I think you are shaving with a toothy edge.
I will share with you my method of resolving this issue.
I use a small, highly polished, flat piece of Montana agate to assist my honing efforts.
When I get close to the bevel set I use the polished flat of the agate to rub down the edge using a single pass withvery light pressure at a 90 degree angle to the blade to flatten out and polish any roughness on the edge.
Its like breadknifing, except the ever so slightly flattened edge will now be very shiny due to the use of the polished rubbing stone.
Then I use a bright light and maneuver the edge until you can see the reflection of the flattened edge. The first rub will likely produce an intermittent reflection because of the toothy edge and the fact that the bevel hasn't been fully and evenly set along its length.
I rub/polish the edge and hone the polished edge off until the bevel has been fully any evenly set and switch to a finishing type of stroke on the hone.
For finishing I use a light pressure and a stroke that resembles the digit 6 on the end of the hone nearest you and reverse this stroke on the other end of the hone. (start on the inside of the 6, make a circle, and finish the "tail" with a sort of swoop)
For me this stroke keeps deep parallel groves from forming on the bevel which can cause a rough edge.
My eyesight has deteriorated through the years and now I need reading glasses for up close work and find that with some practice and the reading glasses I can see even the finest reflection on an edge and keep honing just until that is gone.
When the reflection is totally gone from the edge it is time to move on to the next hone.
Each hone past bevel set receives this light pressure using the figure 6 stroke and repeat until the reflection is gone and evidence of the coarse marks on the bevel from the previous hone has been removed.
Each honing using the next finer hone starts with light pressure and end using a very light pressure.
When stopping very soon after the reflection is gone the wire edge or over honing is prevented.
I think Glenn referred to not over honing as "sneaking up on the edge"
Trust that with nothing more than my reading glasses if I very, very, carefully turn and twist the razor looking for the slightest trace of a reflection on the edge and find absolutely none after coming off the Naniwa 12,000, the resulting invisible edge will be incredibly sharp and be as free from teeth as I can get it.
I don't use a thumpad test, arm hair, hanging hair, or any other test for sharpness as this method works very well for me.
Personally I have been going from the Naniwa 12,000 directly to the linen and then to the leather strop but a few careful strokes on the CO would possibly be beneficial as well.
I am very careful when stropping this edge as it is delicate.
A rough and fast technique on the strops will cause issues that could be avoided.
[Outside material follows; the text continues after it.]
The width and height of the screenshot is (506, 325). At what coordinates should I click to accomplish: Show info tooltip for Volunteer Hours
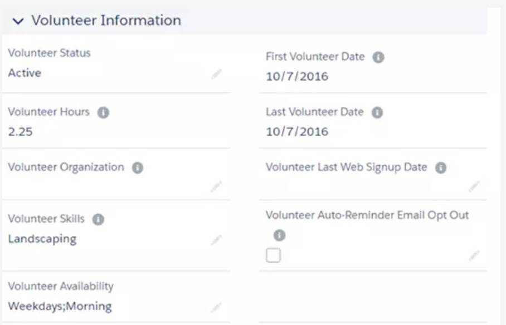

As is the case with any razor that I have honed, the first shave is done with extra caution. After a couple shaves with 30 careful passes on linen followed by 50 gentle passes on leather the edge breaks in giving an incredibly satisfying shave.
This technique has worked very well for me and I hope that if you choose to try it, that you will be as successful with it as I have been.
This technique has worked well for me on very hard steel that has a tendency to microchip.